What is falconry?
Falconry is the tradition of hunting with birds of prey, or raptors. It is called falconry because the birds are in the Falconidae family, which includes all birds of prey that kill their prey with their sharp beaks.
Birds in the Falconidae family include falcons, gyrfalcons, hobbies, kestrels, and merlins.
Other birds of prey are also trained, such as those in the Accipitridae family, including eagles, goshawks, and hawks. Accipiters kill their prey with their feet, by swooping on their prey and killing it with their sharp claws, called talons.
This form of hunting with birds in the Falconidae family or in the Accipitriae family is collectively called falconry.
People of countries that practice falconry have specific terminology for the type of tradition in their region.

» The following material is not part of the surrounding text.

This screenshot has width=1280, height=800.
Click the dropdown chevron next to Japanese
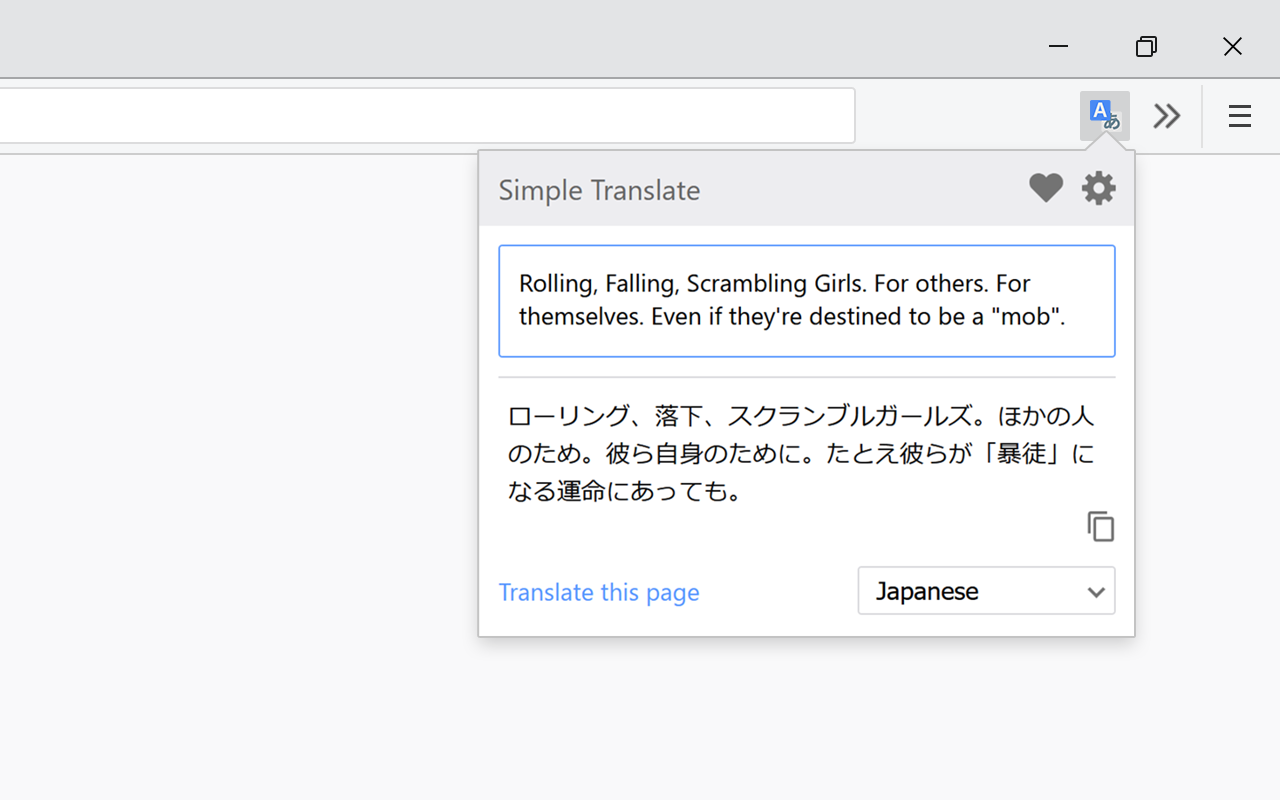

The most common birds that are trained are the Peregrine Falcon (Falco peregrinus), Saker Falcon (Falco cherrug), Golden Eagle (Aquila chrysaetos), and Northern Goshawk (Accipiter gentilis), as well as other species.

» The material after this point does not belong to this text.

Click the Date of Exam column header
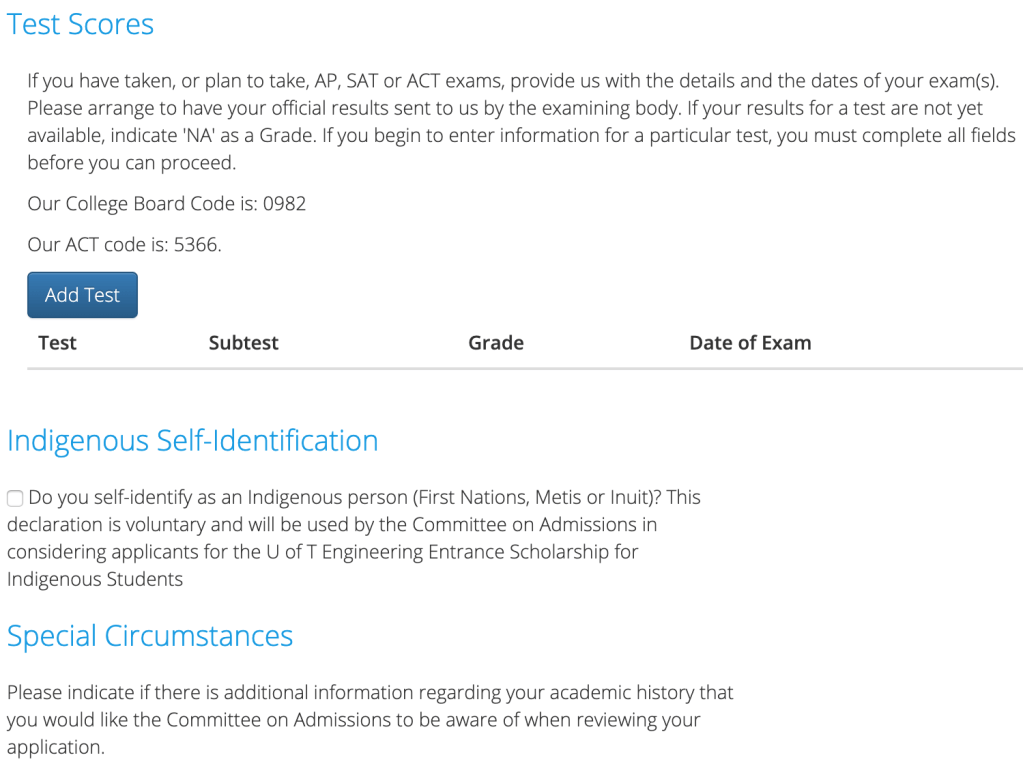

The photographed bird is likely to be the Asian Golden Eagle (Aquila chrysaetos daphanea), which is a sub-species of the Golden Eagle.
Falconry is practiced in Mongolia, Central Asia, Asia, the Caucasus, the Middle East, and many other countries.
The people of Central Asia—the Kazakhs, Kyrgyz, and Turkmens—continue the tradition, and each falconer has his or her own special techniques, connections, and interactions with their bird.
The falconer wears a protective glove, called a gauntlet, which covers the hand and forearm and protects it from the bird’s sharp talons.
More information on falconry
[Location of photographs: Shymbulak near Almaty, Kazakhstan]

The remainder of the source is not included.